== Listed records ==

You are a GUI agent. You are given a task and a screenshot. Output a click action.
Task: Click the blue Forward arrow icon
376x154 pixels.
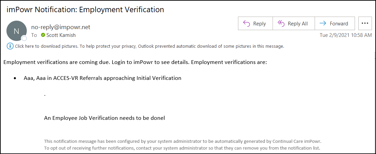coord(323,23)
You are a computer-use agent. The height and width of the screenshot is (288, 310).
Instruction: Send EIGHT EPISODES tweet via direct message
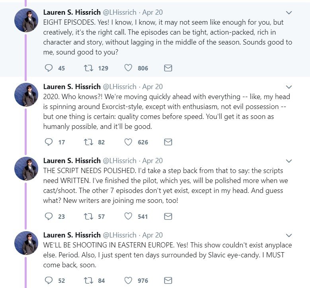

===

Written exercise.
Render the lines above as a numbered list, omitting any blank lines. Leave the pictures out of the list.

Written solution.
1. You are a GUI agent. You are given a task and a screenshot. Output a click action.
2. Task: Click the blue Forward arrow icon
3. 376x154 pixels.
4. coord(323,23)
5. You are a computer-use agent. The height and width of the screenshot is (288, 310).
6. Instruction: Send EIGHT EPISODES tweet via direct message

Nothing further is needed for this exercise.